METHODS:  We reviewed 407 consecutive lung adenocarcinomas operated on between 2001 and 2005 and reclassified them according to the International Association for the Study of Lung Cancer (IASLC)/American Thoracic Society (ATS)/European Respiratory Society (ERS) classification and subsequently graded them into low, intermediate, and high grade. We analyzed the relevance of this classification according to clinical, pathologic, and molecular analysis.

RESULTS:  Patients (median age, 61 years; 288 men) underwent lobectomy (n = 378) or pneumonectomy (n = 29). Patients’ overall survival at 5 and 10 years was 53.2% and 32.6%, respectively. Union for International Cancer Control stage distribution was 189 stage I, 104 stage II, 107 stage III, and seven stage IV. Low-grade tumor was found in one patient, intermediate grade in 275 patients, and high grade in 131 patients. KRAS and EGFR mutations were detected in 34% and 9.6%, respectively.

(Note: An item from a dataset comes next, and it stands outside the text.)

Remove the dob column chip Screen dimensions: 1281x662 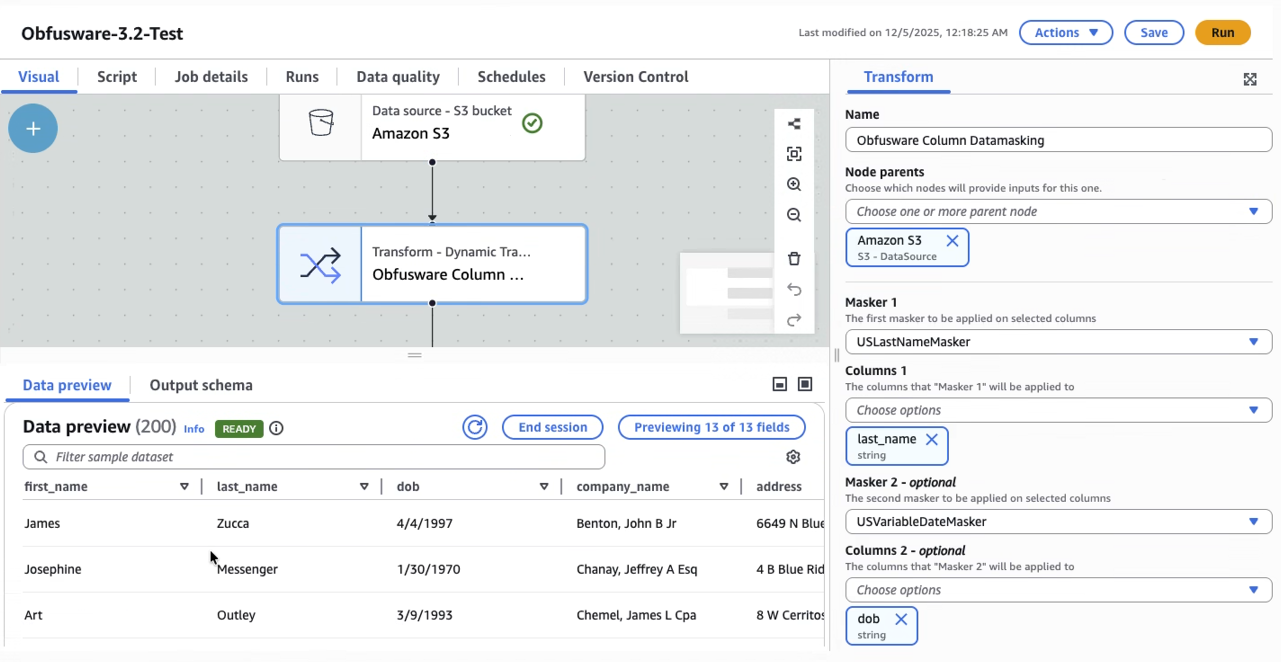tap(901, 619)
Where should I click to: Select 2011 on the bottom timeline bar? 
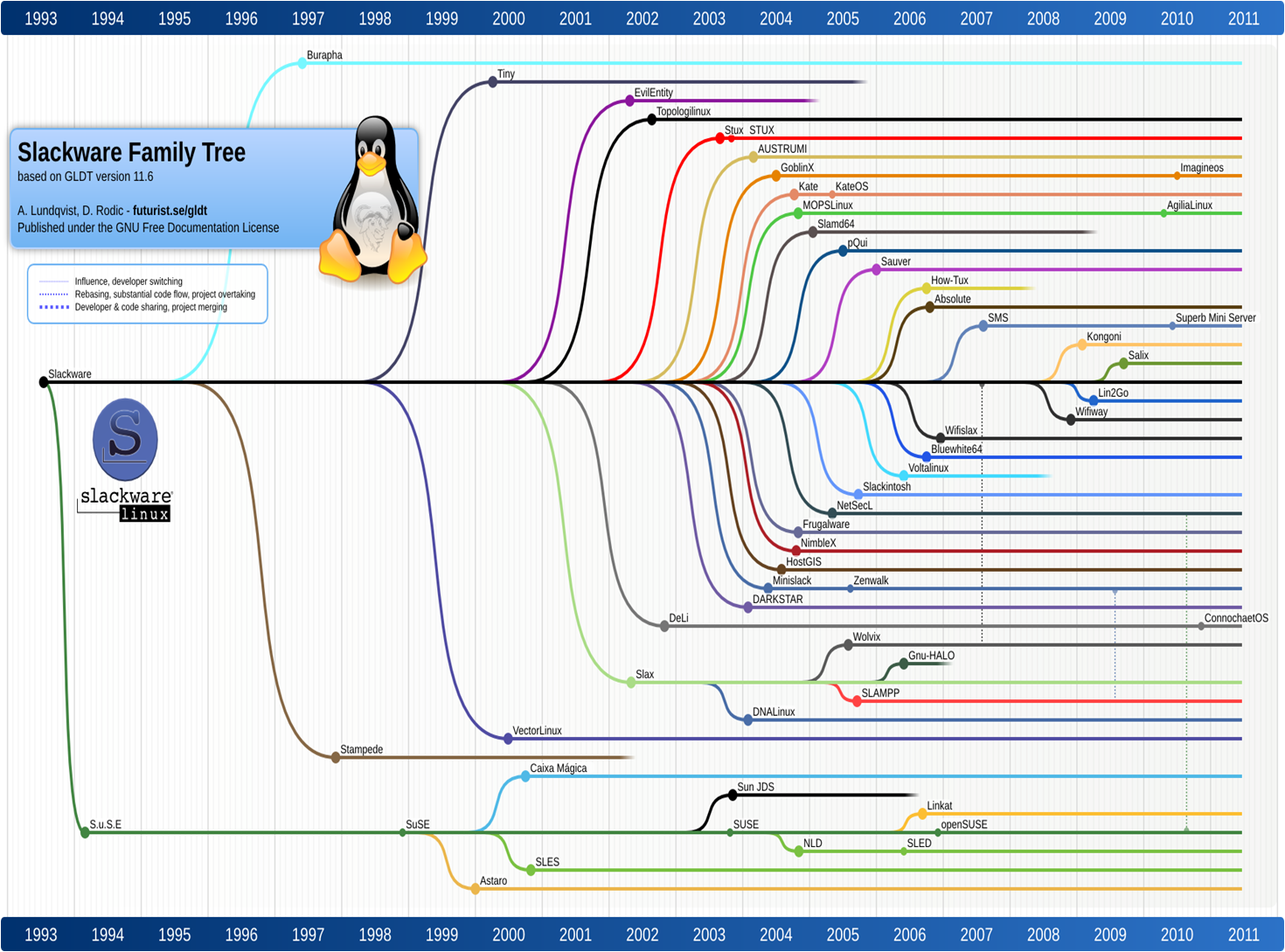pyautogui.click(x=1244, y=934)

Histologic grade was significantly correlated with extent of resection (P = .01), thyroid transcriptional factor-1 expression (P = .00000001), vascular emboli (P = .03), and EGFR mutations (P = .01). Mucinous adenocarcinomas were associated with KRAS mutations (P = .003). At univariate analysis, age, extent of resection, histologic grade, pleural invasion, vascular emboli, pathologic T and N, and stage were predictive of survival. At multivariate analysis, age (P = .0001), histologic grade (P = .03), and stage (P = .000003) were independent prognostic factors.

CONCLUSIONS:  IASLC/ATS/ERS classification of lung adenocarcinomas predicts survival in French population. Histologic grade correlates with clinical, pathologic and molecular parameters suggesting different oncogenic pathways.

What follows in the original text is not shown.